These tying portion 71, label sticking portion 73, and packaging portion 75
are connected by a first carry line 70 for carrying the combination 60.
Also, a label printer 72 is connected to the label sticking portion 73.
On the downstream side of the packaging portion 75 on the first carry line
70 there is a transferring and mounting portion 76 for laying an even
number of combinations 60 packaged in package bags 93, for example two
combinations, in a pallet 95 (FIG. 17) on a second carry line 78 while
alternately inverting the orientations of combinations in order. Based on
a signal from the label and strip detecting portion 74, the transferring
and mounting portion 76 ejects through a first ejector 77 a combination 60
regarded as a defective item by a control unit 150.
Connected to the downstream end of the second carry line 78 is an encasing
portion 79 for encasing two combinations 60 laid in the pallet 95 on the
second carry line 78, in a container 97. The two combinations 60 encased
in the container by the encasing portion 79 are then sent to a third carry
line 80. The third carry line is provided with a sealing portion 81 for
sealing the container 97 by applying a hot melt resin to the inner surface
of the container 97. For the container 97 storing the two combinations 60
and sealed by the sealing portion 81, a time is counted between the
coating of the hot melt resin and the assembling of the container. If this
time is within a preset range, the container is determined as an
acceptable item to be ejected from the ejection line 83. In contrast, if
the time is out of the set range, the container is determined as a
defective item to be ejected from a second ejector 82.
The above control unit 150 is arranged to drive-control the constituent
portions of the packaging apparatus.
The constituent portions will be described in detail as to the structure.

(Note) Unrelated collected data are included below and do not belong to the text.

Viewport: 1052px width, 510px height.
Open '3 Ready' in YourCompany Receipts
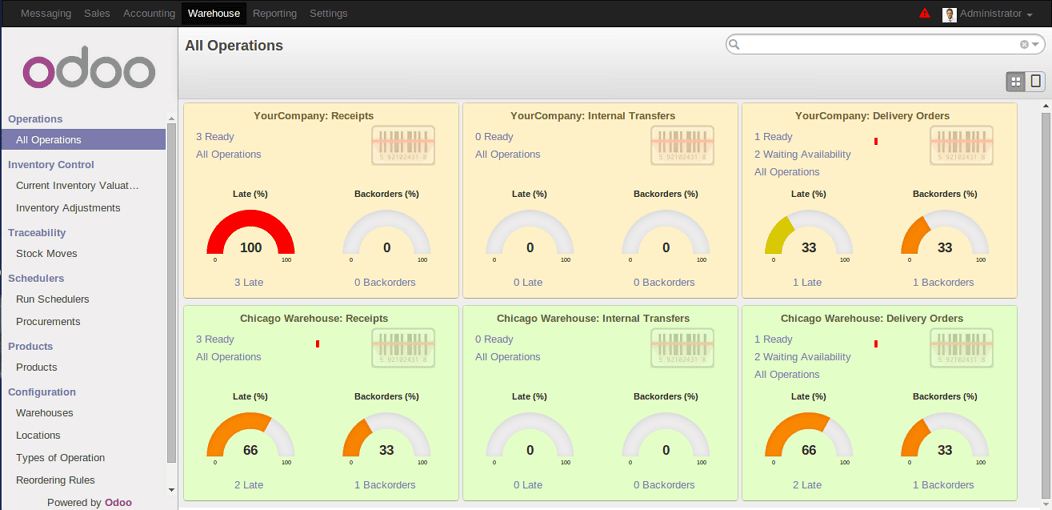click(215, 137)
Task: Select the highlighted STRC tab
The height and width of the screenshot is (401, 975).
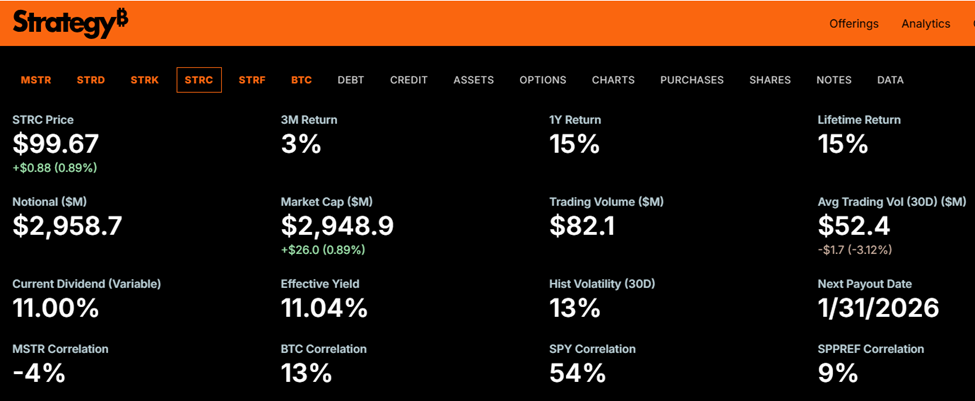Action: coord(199,80)
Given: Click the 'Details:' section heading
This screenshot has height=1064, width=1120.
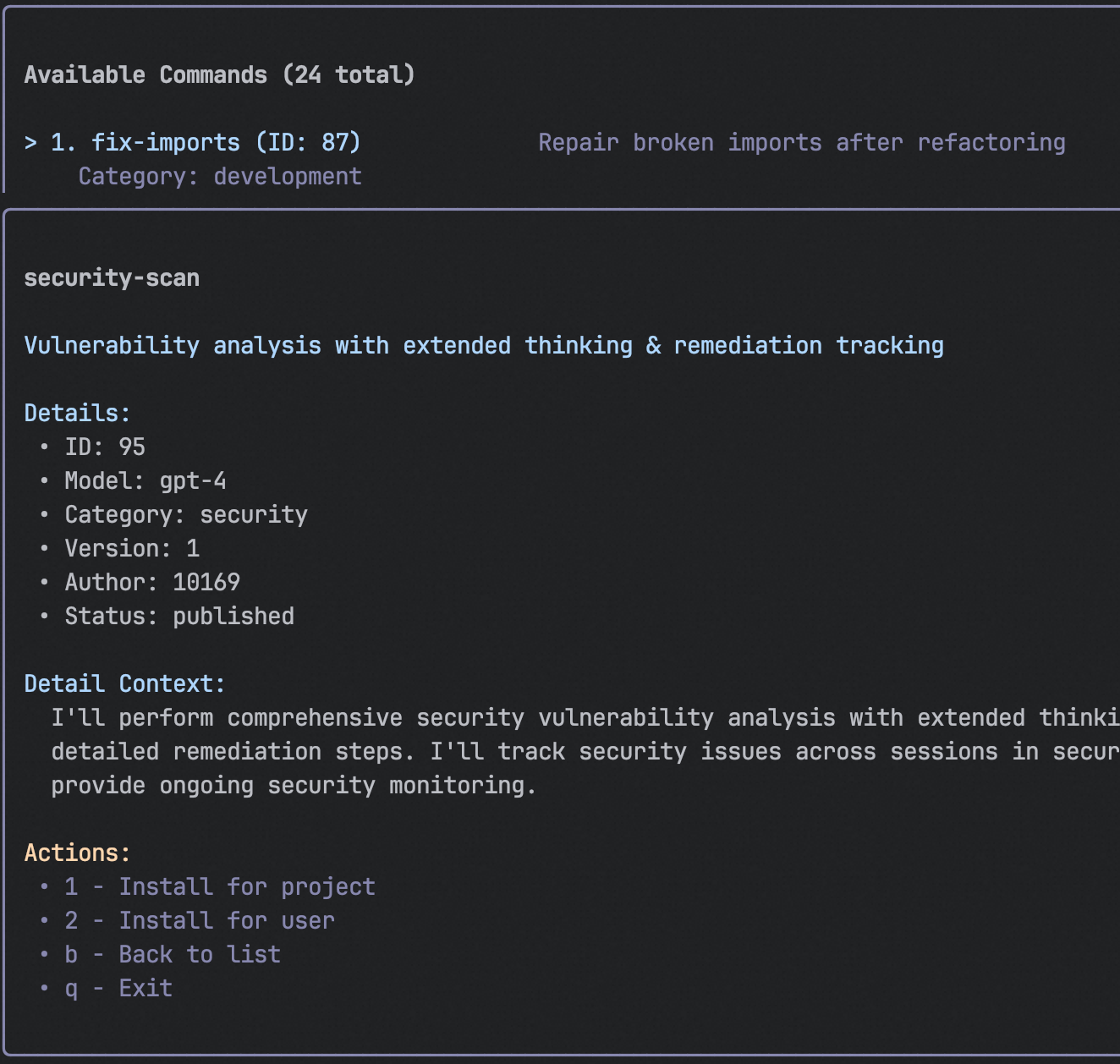Looking at the screenshot, I should pyautogui.click(x=77, y=413).
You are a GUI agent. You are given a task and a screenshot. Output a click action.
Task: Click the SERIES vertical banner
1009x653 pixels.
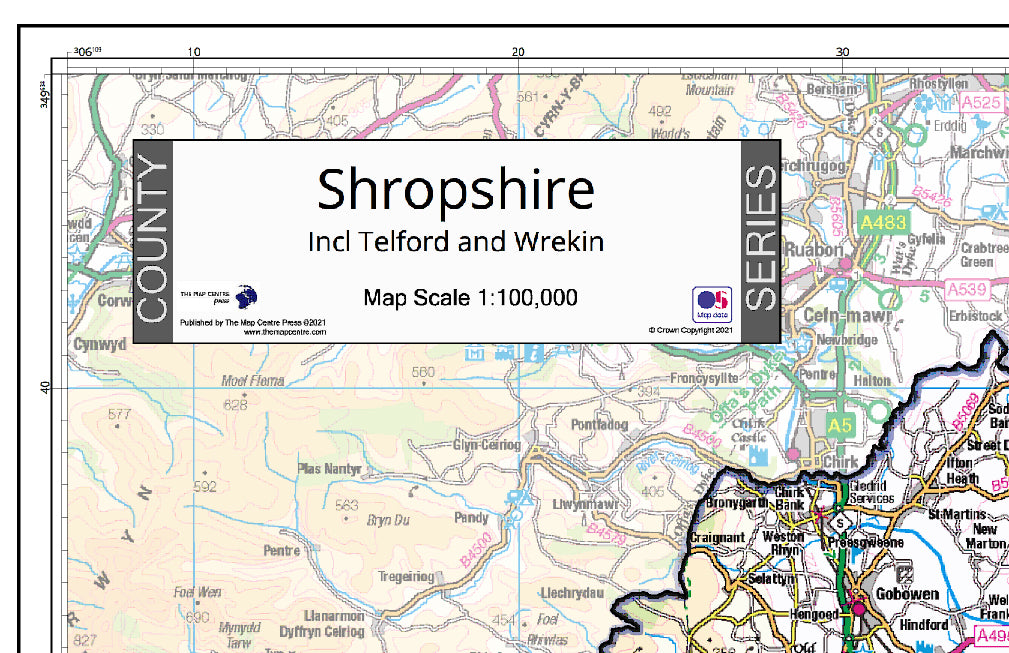[x=761, y=241]
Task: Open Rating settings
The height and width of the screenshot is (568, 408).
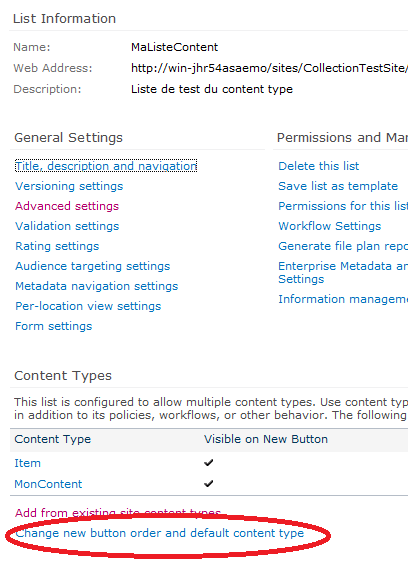Action: click(57, 246)
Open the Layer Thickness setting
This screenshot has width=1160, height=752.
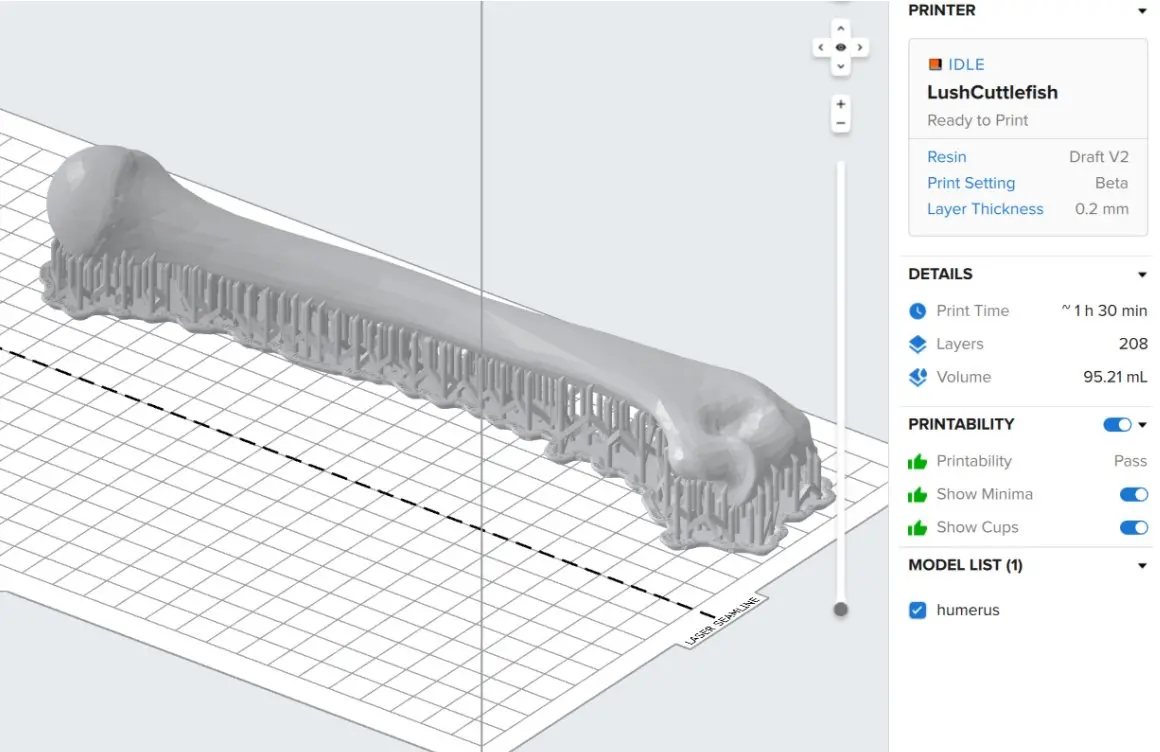point(985,209)
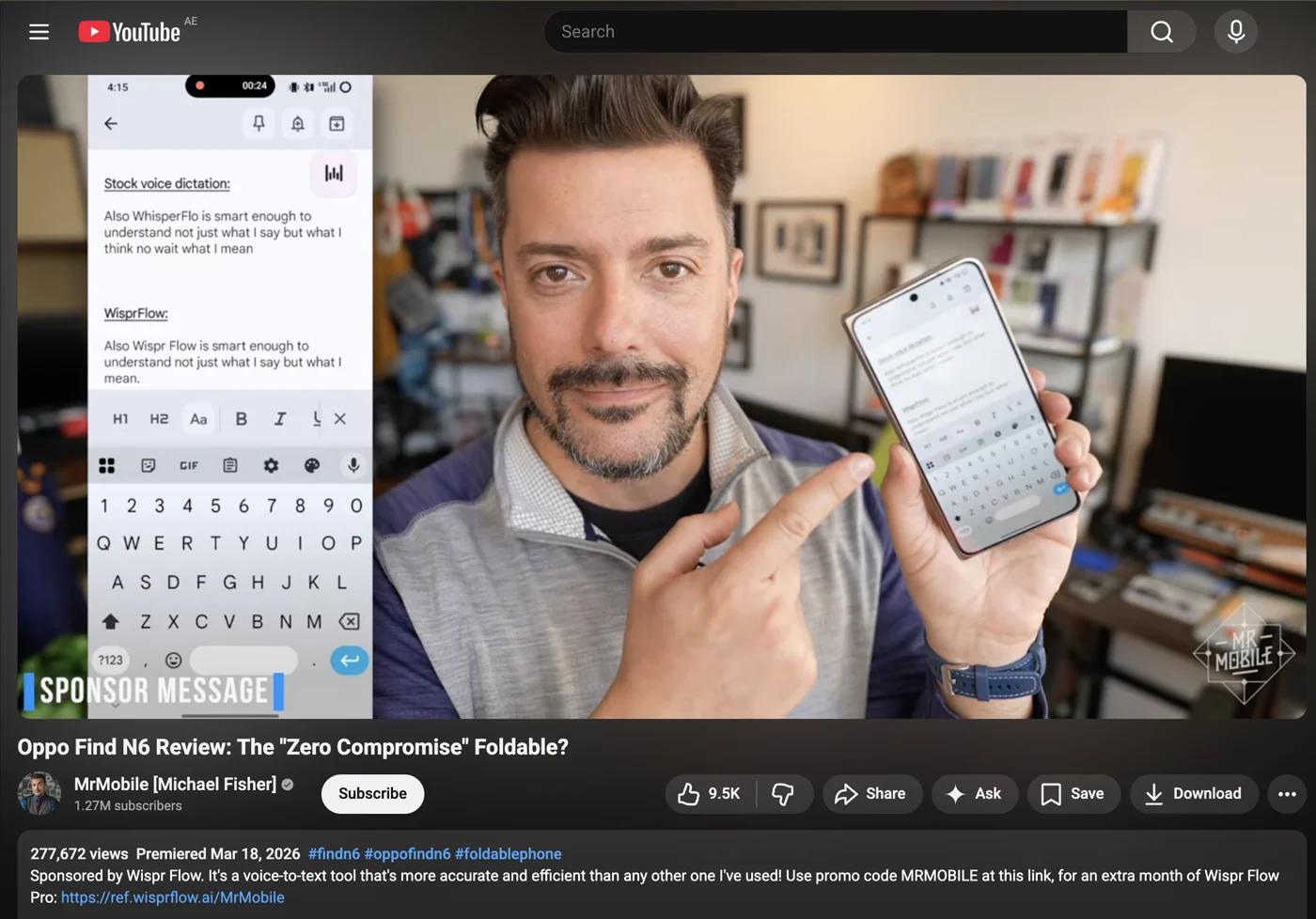
Task: Save the video with the bookmark icon
Action: [1050, 793]
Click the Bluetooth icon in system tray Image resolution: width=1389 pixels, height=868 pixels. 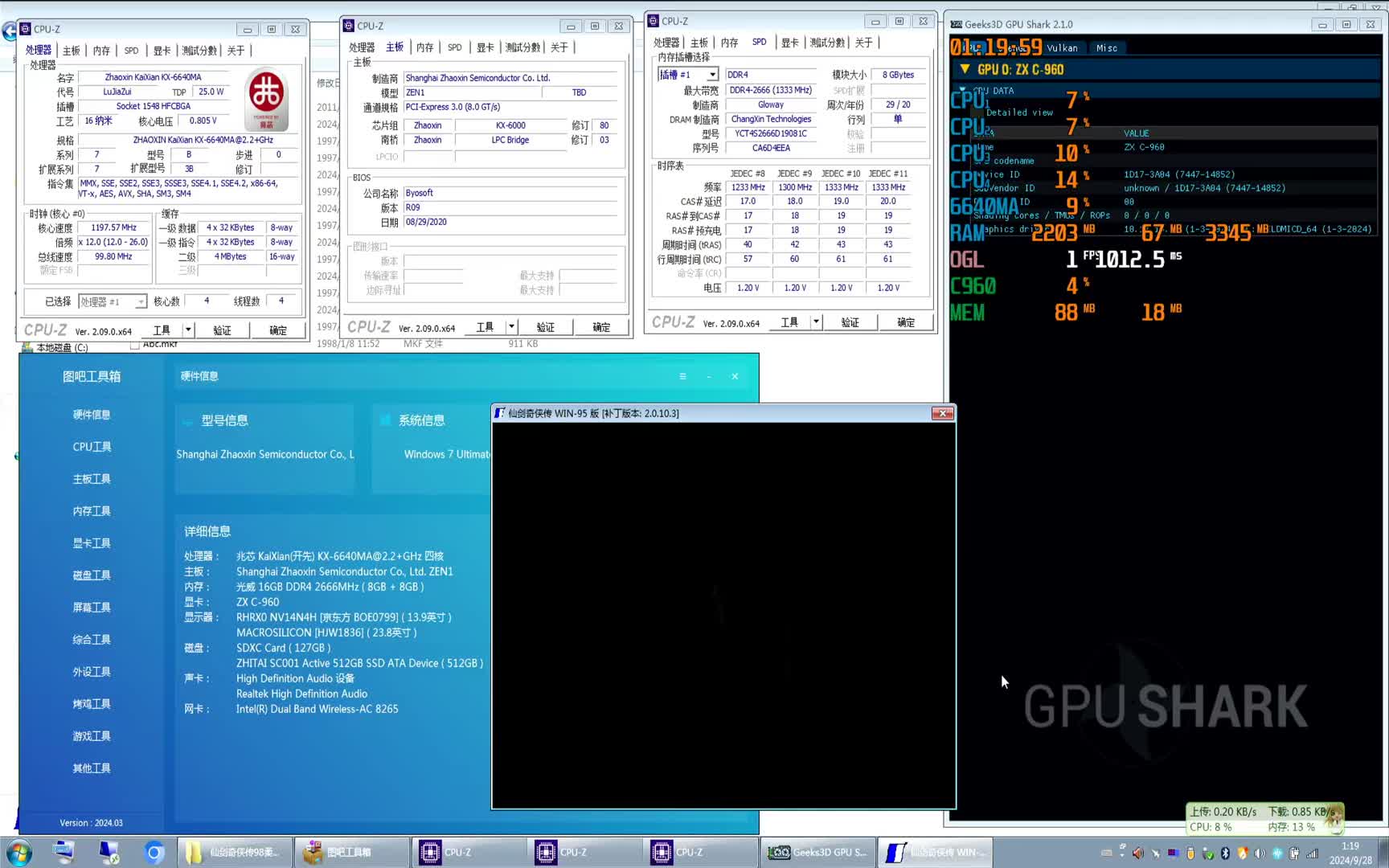[1225, 853]
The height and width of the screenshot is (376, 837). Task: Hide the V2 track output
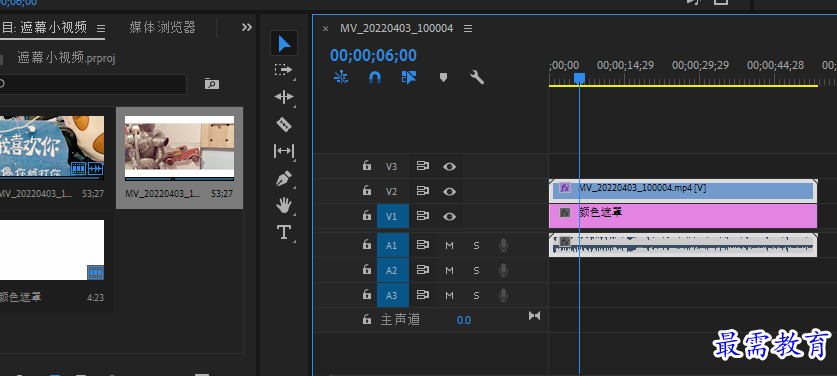(449, 191)
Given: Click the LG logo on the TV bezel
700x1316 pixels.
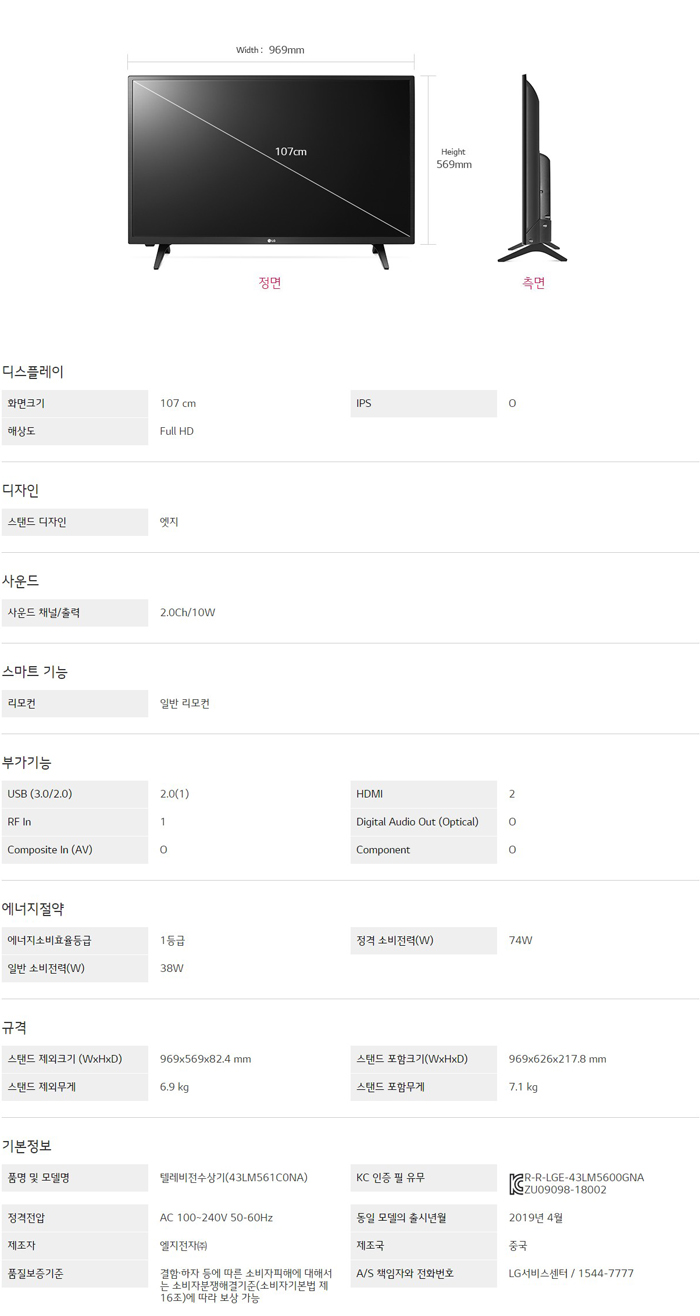Looking at the screenshot, I should pyautogui.click(x=270, y=237).
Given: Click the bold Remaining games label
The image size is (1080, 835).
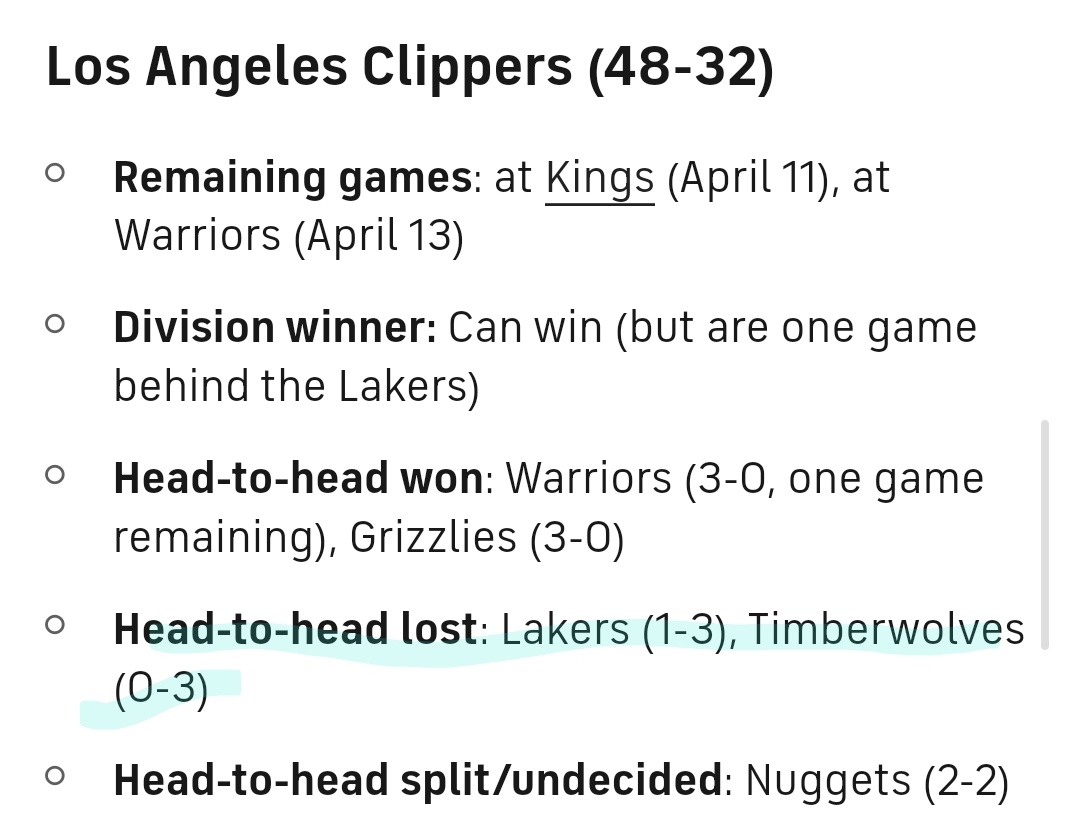Looking at the screenshot, I should click(292, 179).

The tying portion 71 is first described referring to FIG. 15 and FIG. 19.
As shown in FIG. 15 and FIG. 19, the tying portion 71 has a support table
125 for supporting the combination 60 composed of the sheet roll and the
subshaft, and an arm 123 pivotably attached to a column 127 vertically
mounted on the support table 125. The support table 125 is provided with a
fastening apparatus 124, and a rubber strip 90 extending on one side of
combination 60 extends between the distal end of the arm 123 and the
fastening apparatus 124. In this case, the arm 123 grips the base end of
strip 90, moves to the other side of combination 60, and transfers the
base end of strip 90 to the fastening apparatus 124.
The fastening apparatus 124 grips the fore end of the rubber strip 90 and
fastens the base end of strip 90 transferred by the arm 123 to the fore
end of strip 90, thereby combining the combination 60 in a bundle. After
the fastening apparatus 124 has fastened the base end with the fore end of
strip 90, a knot 91 is formed in the strip 90 (FIG. 15).
The packaging portion 75 is next described referring to FIGS. 16A and 16B.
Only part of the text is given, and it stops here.